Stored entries

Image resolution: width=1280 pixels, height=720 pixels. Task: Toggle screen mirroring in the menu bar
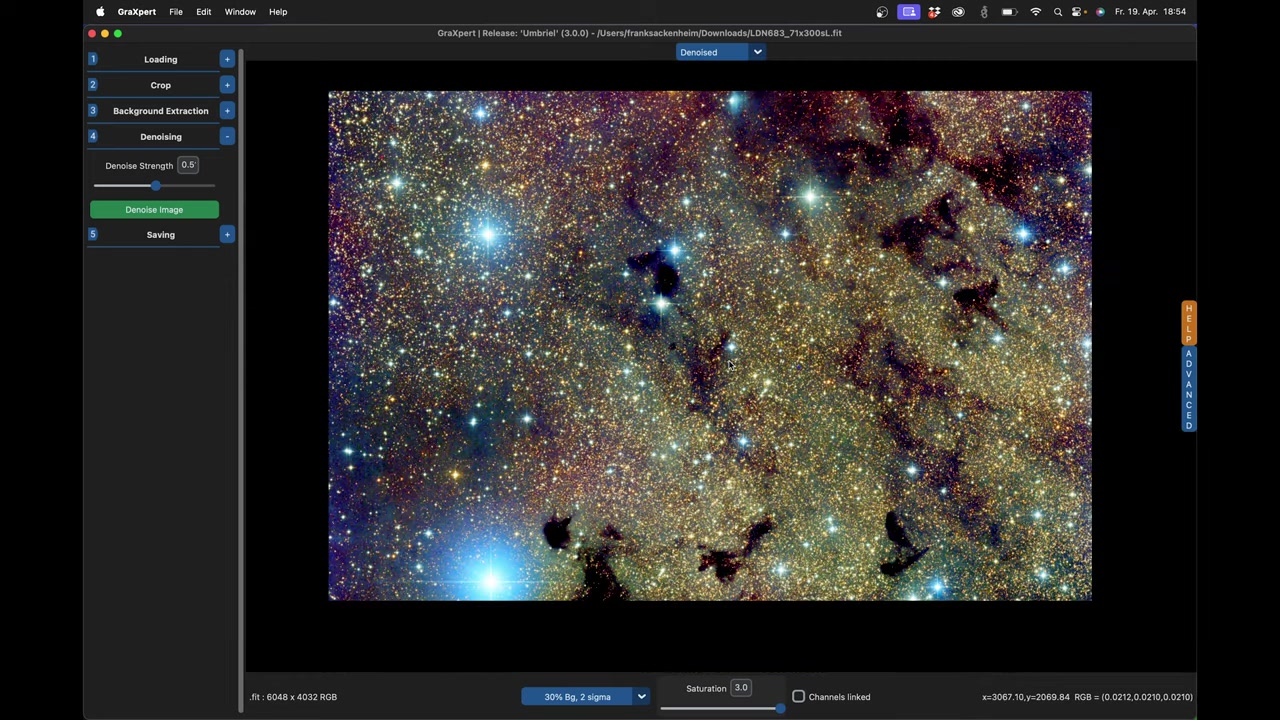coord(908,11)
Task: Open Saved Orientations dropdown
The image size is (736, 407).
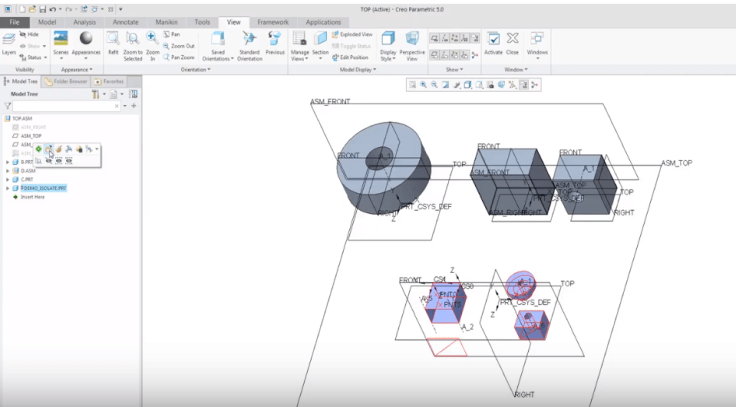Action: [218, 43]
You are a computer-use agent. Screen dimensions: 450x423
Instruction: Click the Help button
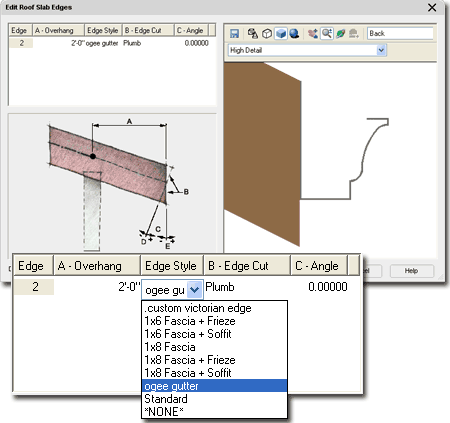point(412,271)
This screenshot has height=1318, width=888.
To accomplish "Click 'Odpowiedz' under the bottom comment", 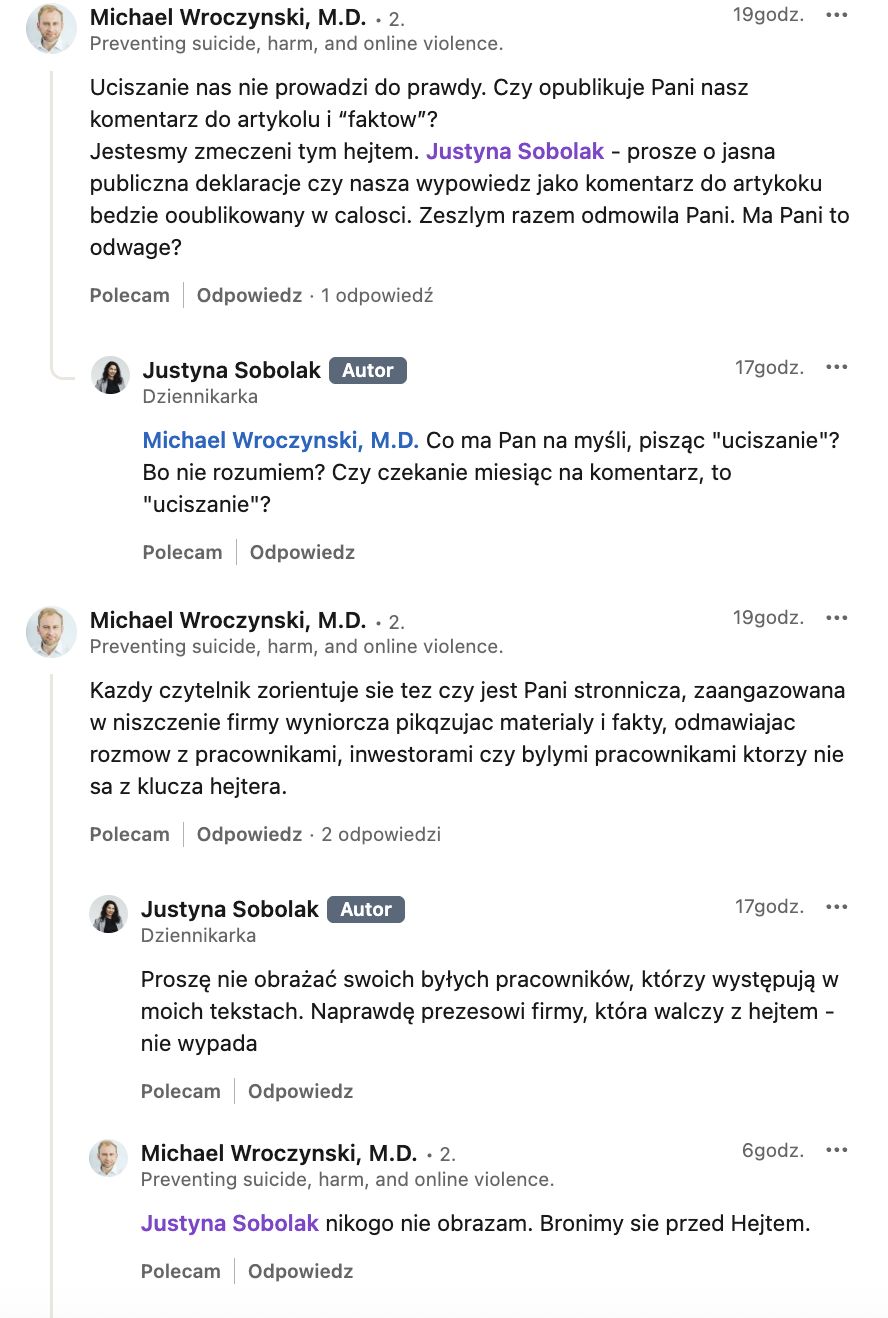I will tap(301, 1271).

**What you will do**
Please return every line of the listing above that contains the string "Task", matching case exactly.

**Written solution**
Image resolution: width=1280 pixels, height=720 pixels. Task: Toggle screen mirroring in the menu bar
Task: Open Saved Orientations dropdown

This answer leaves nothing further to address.